Eves performed like the rest of the politicians and public servants. They were all speaking out of nearly perfect ignorance, which is why many were so slow to speak at all. They didn't know what had broken or why, and they had no idea when it would be fixed, but they nevertheless insisted we were all cheerful (we weren't) and good-hearted.
The media knew what stories they were expected to produce, heart-warming stories of good Samaritans and neighbours discovering each other. These stories were quickly manufactured and delivered, again and again, at first over the radio, later in print and on TV. Everyone was working from a script.
The radio people often forgot to give the time (though electric clocks were dead and there often wasn't enough light to read a wristwatch) but they knew what they were doing. They were in the business of valorizing (as the academic critics say) the public and its employees. They were creating heroes. And if the journalists didn't do it, you could count on the public servants themselves to look after it. The fire chief, Bill Stewart, said of his firefighters:"They've done a great job." The Toronto Star spread the word that "paramedics, too, coped magnificently." Who didn't?

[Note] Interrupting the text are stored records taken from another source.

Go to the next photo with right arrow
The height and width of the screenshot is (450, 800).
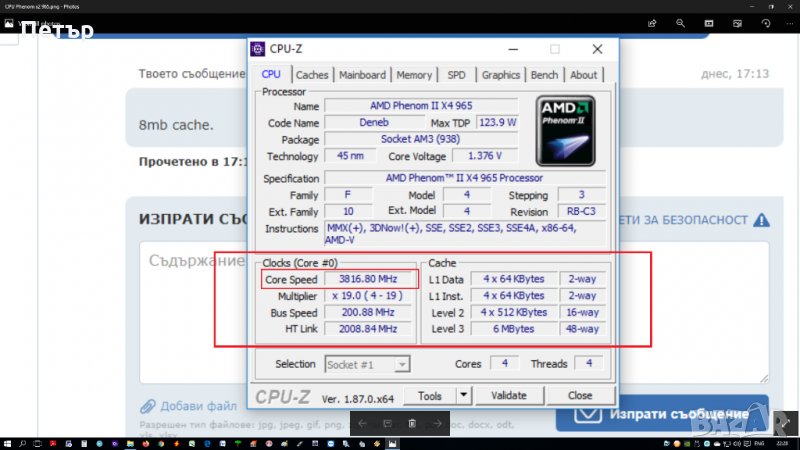click(437, 424)
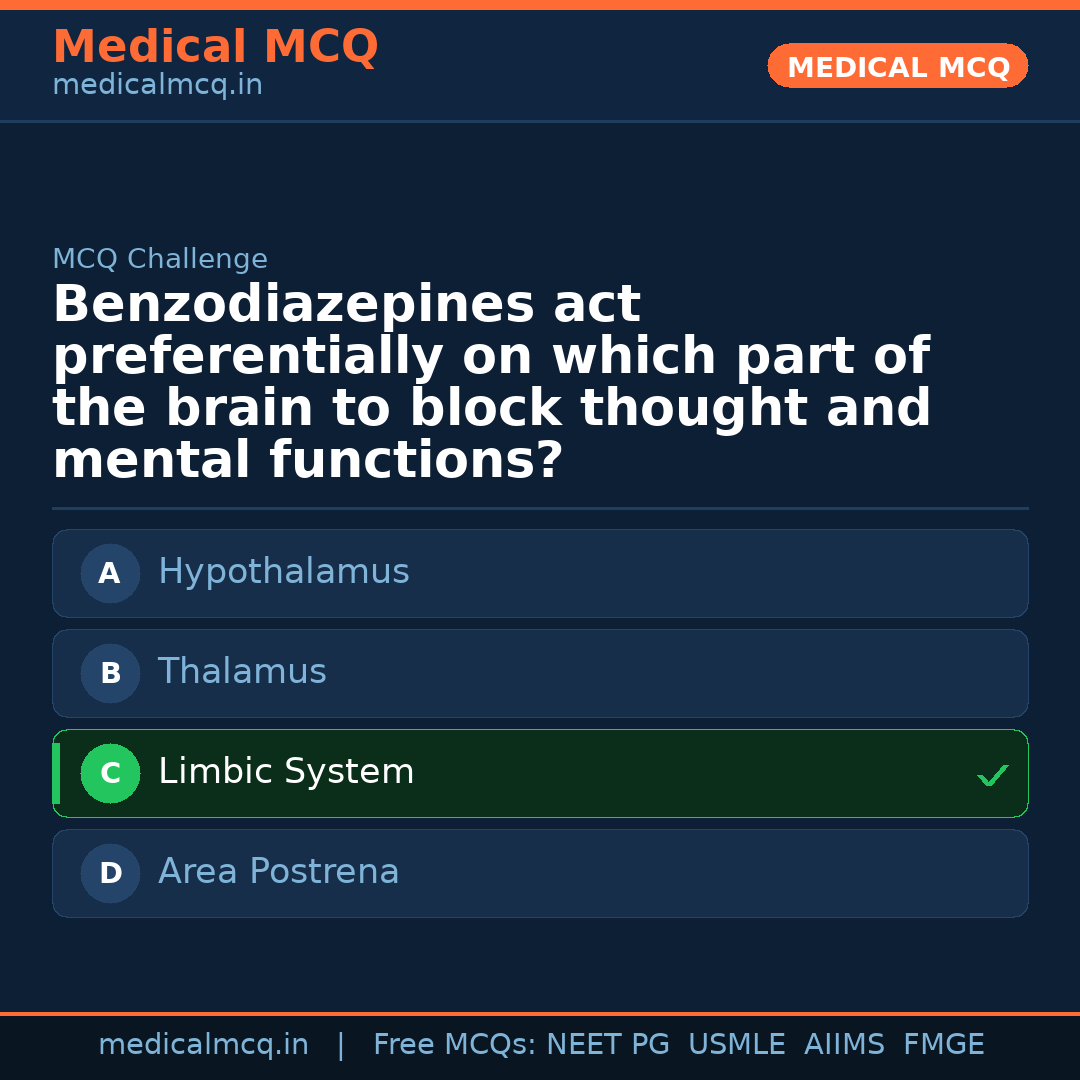Click the B letter circle badge
The width and height of the screenshot is (1080, 1080).
(x=110, y=674)
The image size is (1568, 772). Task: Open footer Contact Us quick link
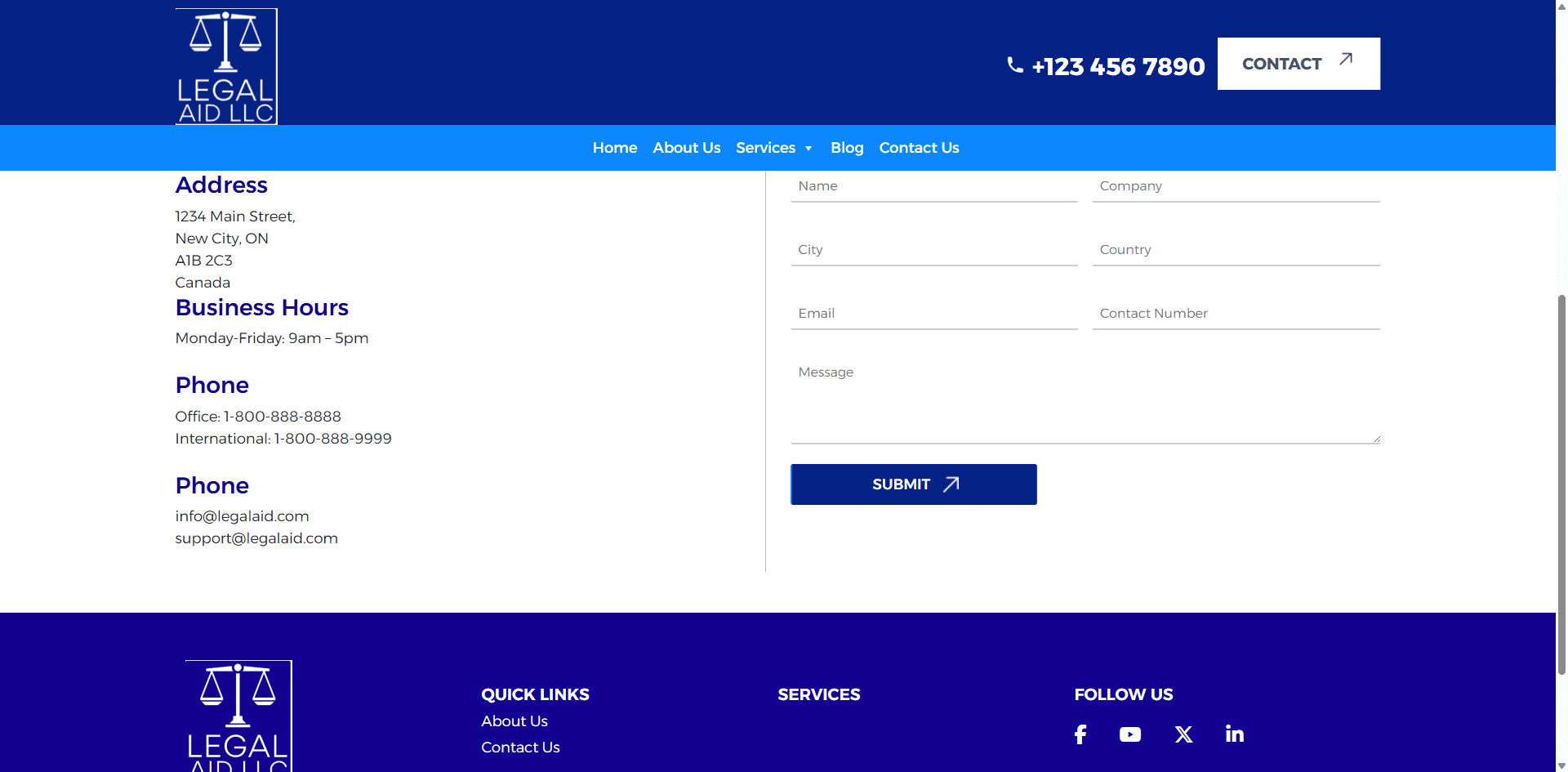point(520,747)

Mayor Mel Lastman, as always, went right over the top. "The public has been outstanding," he said, just four hours or so after the grid failed. He didn't say how he knew this (he was speaking from within the city's emergency headquarters, at an undisclosed address) but he also claimed that people were having a good time.
As with the SARS crisis, our leaders declared victory when the war had barely started. Pretty soon Lastman was announcing that "Toronto is a city of heroes." On Friday he said we had "once again stepped up to the challenge, with the greatest spirit I have ever seen."
Well, perhaps we weren't perfect. By Saturday we Toronto heroes, as represented by the Mayor, were claiming we deserved a special deal. Lastman added a powerful strain of self-importance to our municipal orgy of self-admiration. Toronto, he declared, should be spared the rolling blackouts that may afflict Ontario in the next few days, as the grid pulls itself together. He explained why: We are more important than other cities. Toronto, he said, is "the engine that drives the whole province, the whole country in fact." (The Premier said no.)
It was a great relief when the Star on Sunday revealed the existence of a 26-storey Davisville Avenue building full of grumps. Their part of Toronto was still without power far into the weekend, long after most of the city was switched on. "This is bloody ridiculous," declared one resident. "I'm angry as hell." She blamed the Premier, the Mayor, and the Deputy Mayor, just for starters. Reading about her warmed my heart. She proved that somewhere in good, brave Toronto you could still hear a few honest words.